[Collected data]

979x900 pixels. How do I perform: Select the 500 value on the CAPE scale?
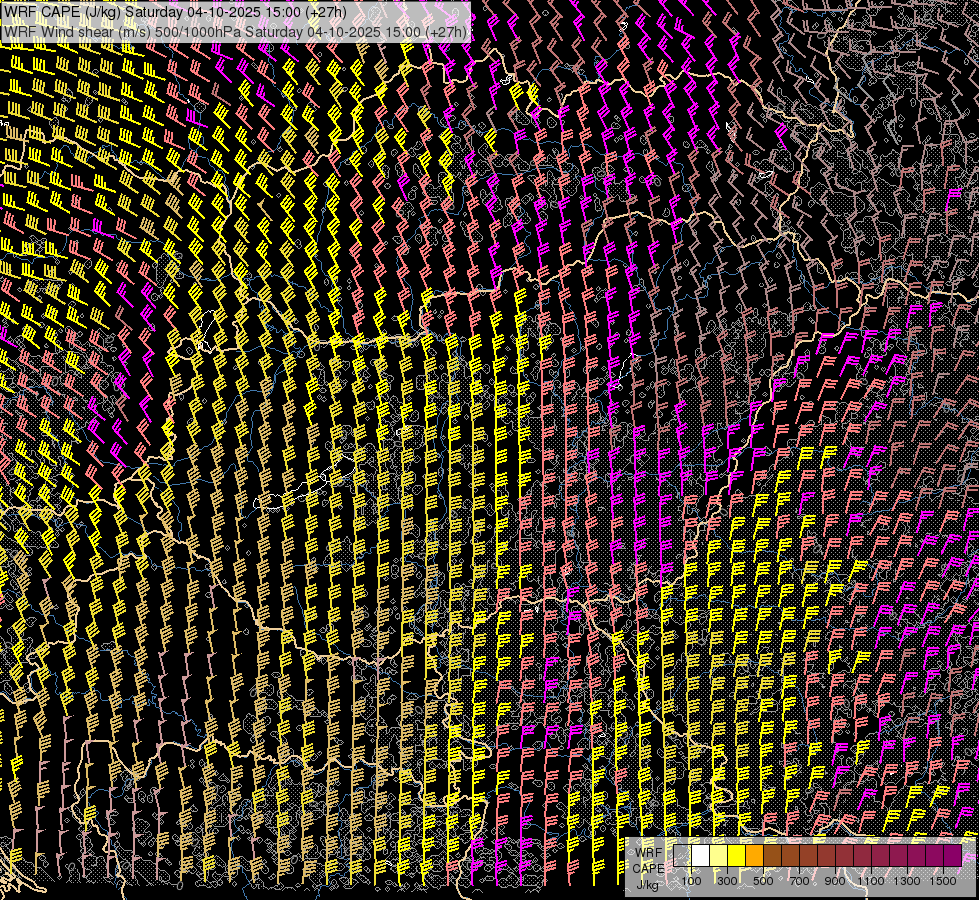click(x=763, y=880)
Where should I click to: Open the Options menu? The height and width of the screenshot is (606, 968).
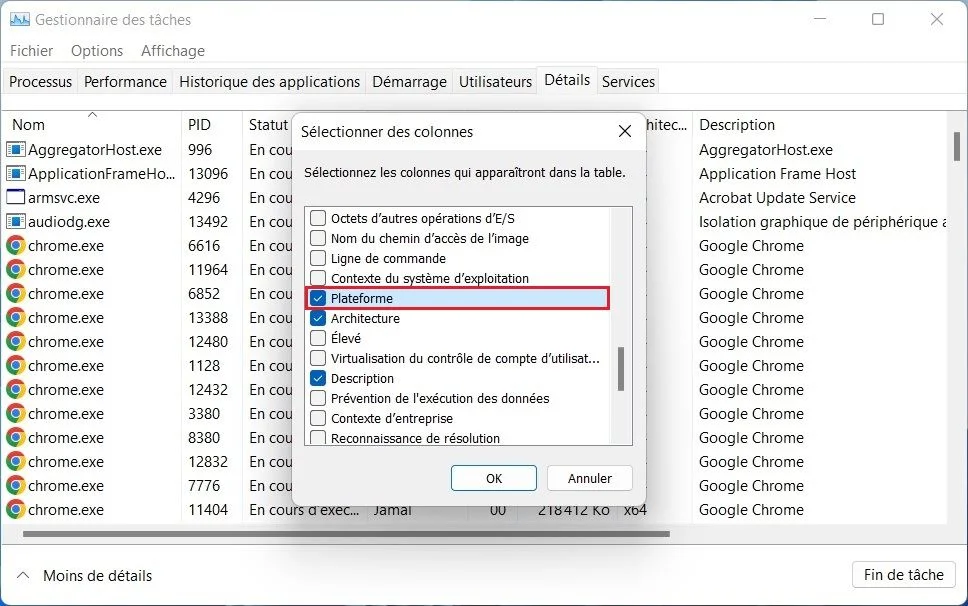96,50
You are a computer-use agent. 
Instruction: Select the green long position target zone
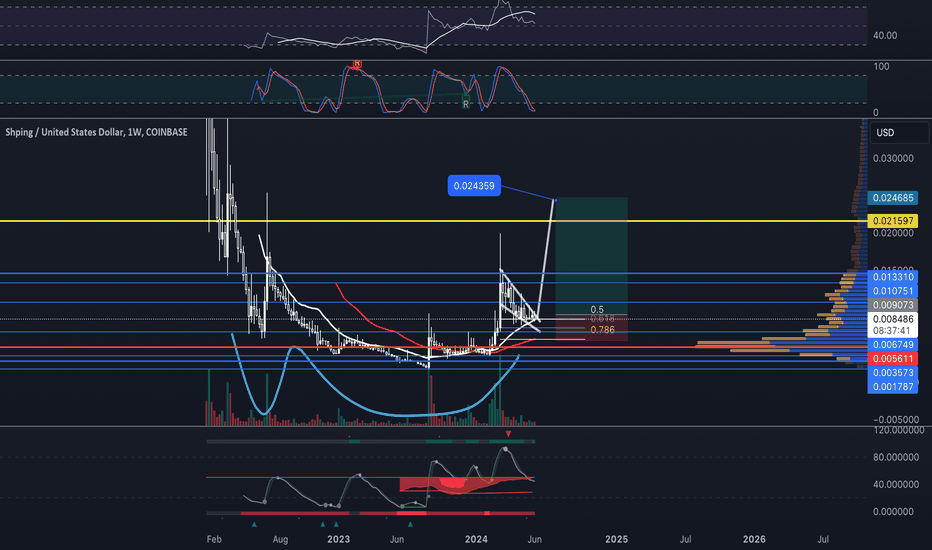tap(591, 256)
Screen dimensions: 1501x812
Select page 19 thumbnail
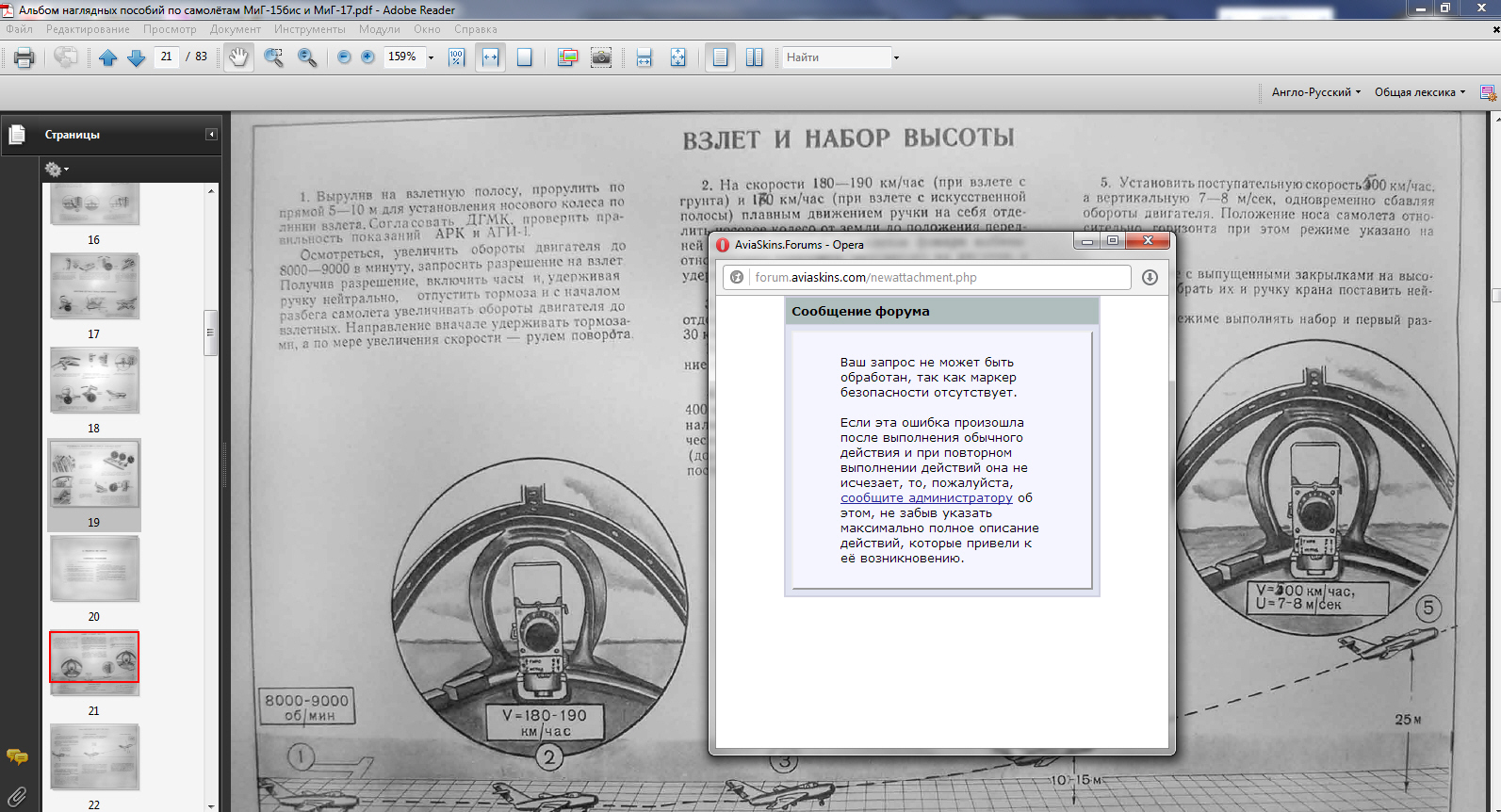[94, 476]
...
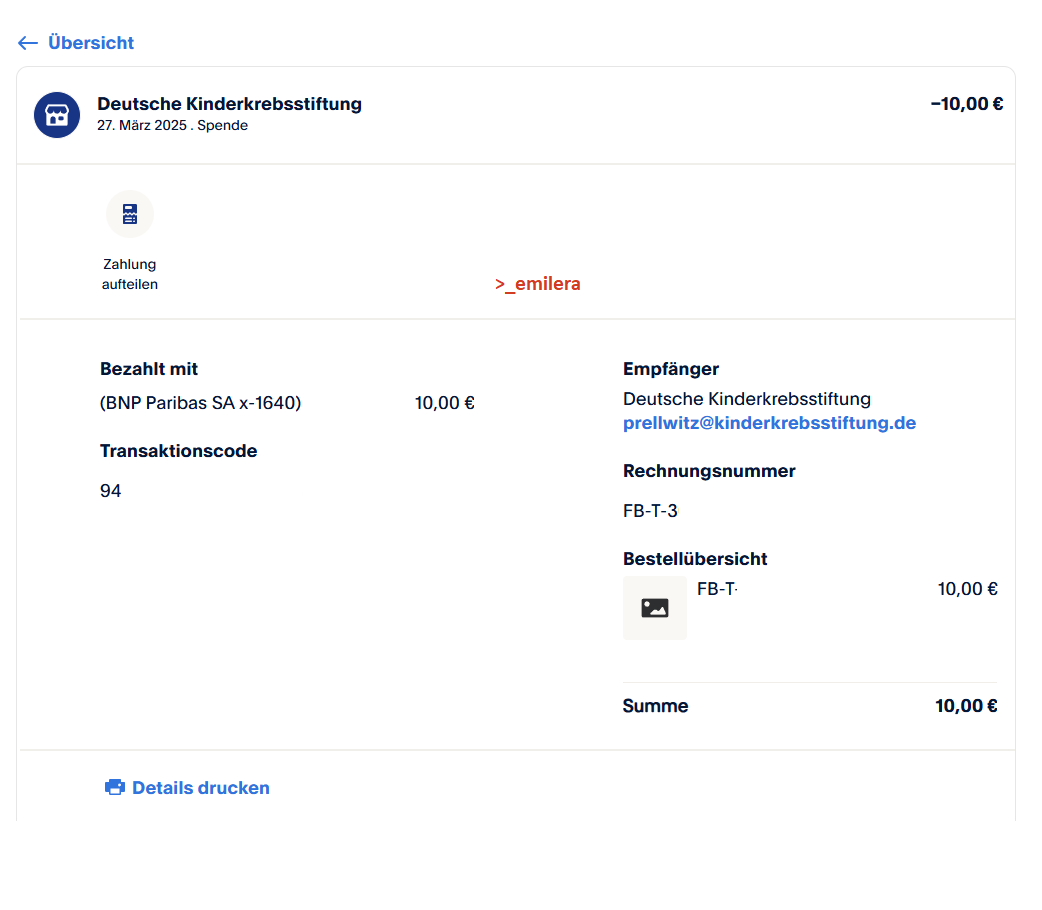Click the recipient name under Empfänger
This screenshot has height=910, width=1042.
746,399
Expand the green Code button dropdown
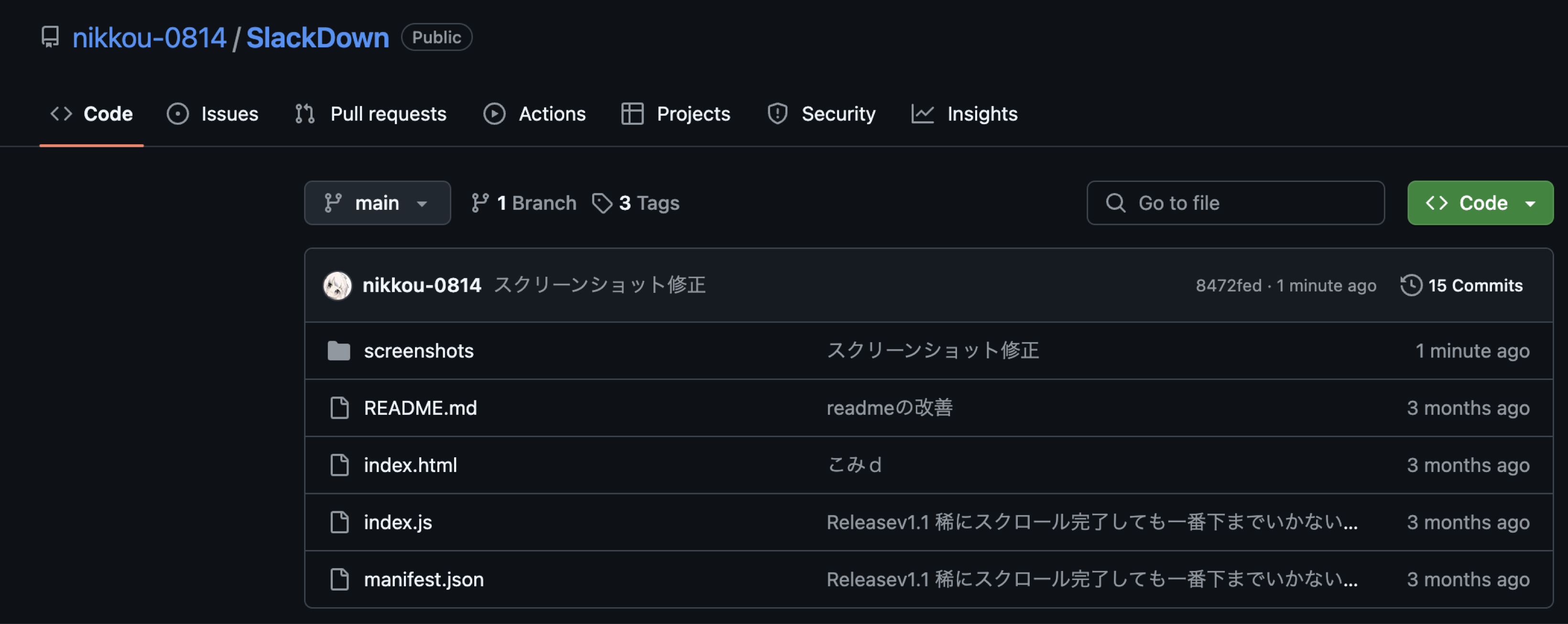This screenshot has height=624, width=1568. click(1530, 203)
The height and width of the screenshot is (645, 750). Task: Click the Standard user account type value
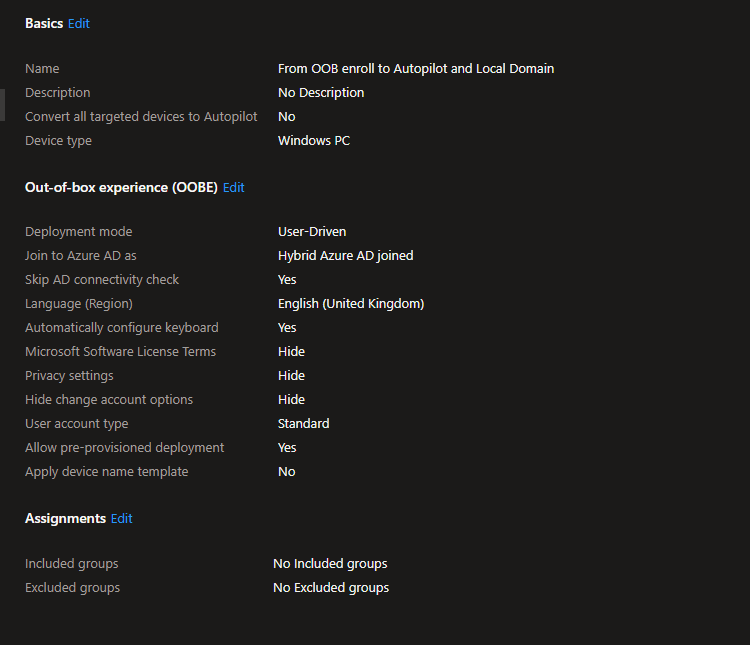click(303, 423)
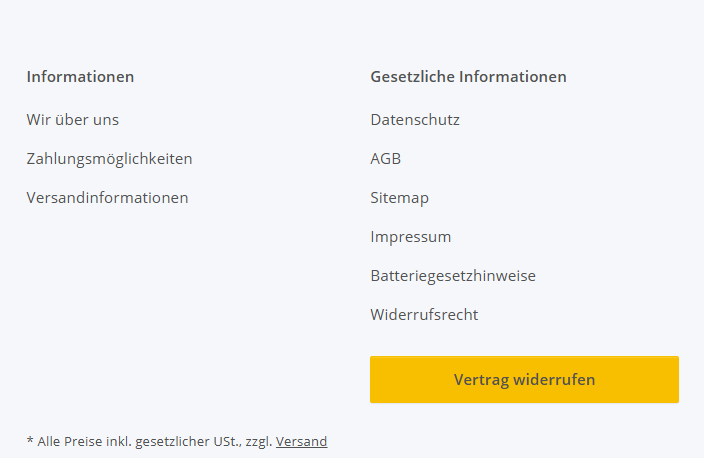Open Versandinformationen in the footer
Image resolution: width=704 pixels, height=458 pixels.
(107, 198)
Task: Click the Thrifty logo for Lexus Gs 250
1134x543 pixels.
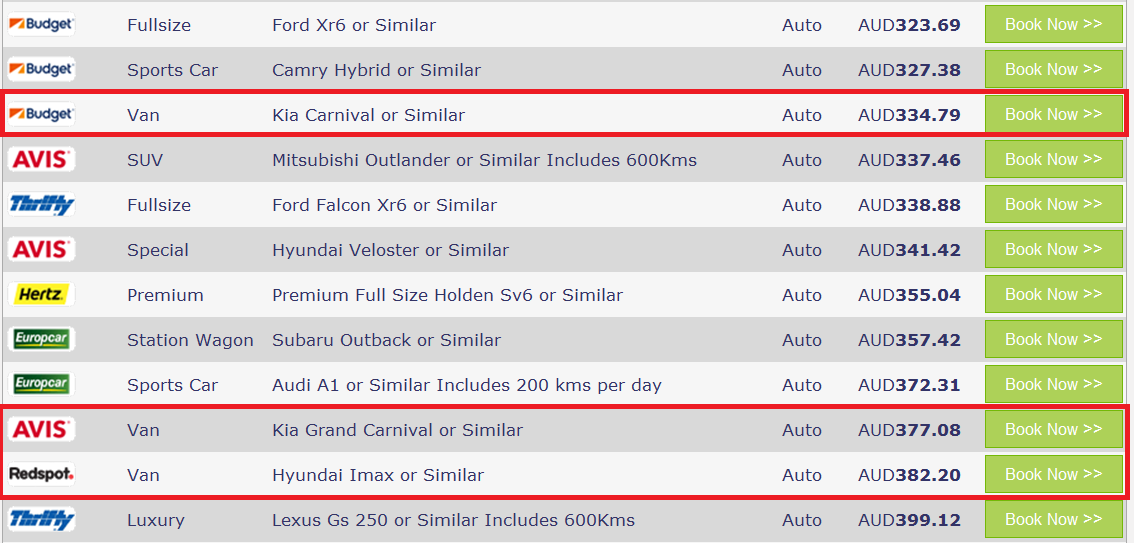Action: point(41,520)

= Exercise aim =
Given the entries above, transcribe exactly the lines from the one holding "The height and width of the screenshot is (645, 750)." through the one holding "Task: Click the Thrifty logo for Lexus Gs 250"; pictures do not belong in the transcription.

= Final answer =
The height and width of the screenshot is (645, 750). Task: Click the Standard user account type value
click(303, 423)
Open Versandinformationen in the footer
Image resolution: width=704 pixels, height=458 pixels.
(107, 198)
Task: Click the Thrifty logo for Lexus Gs 250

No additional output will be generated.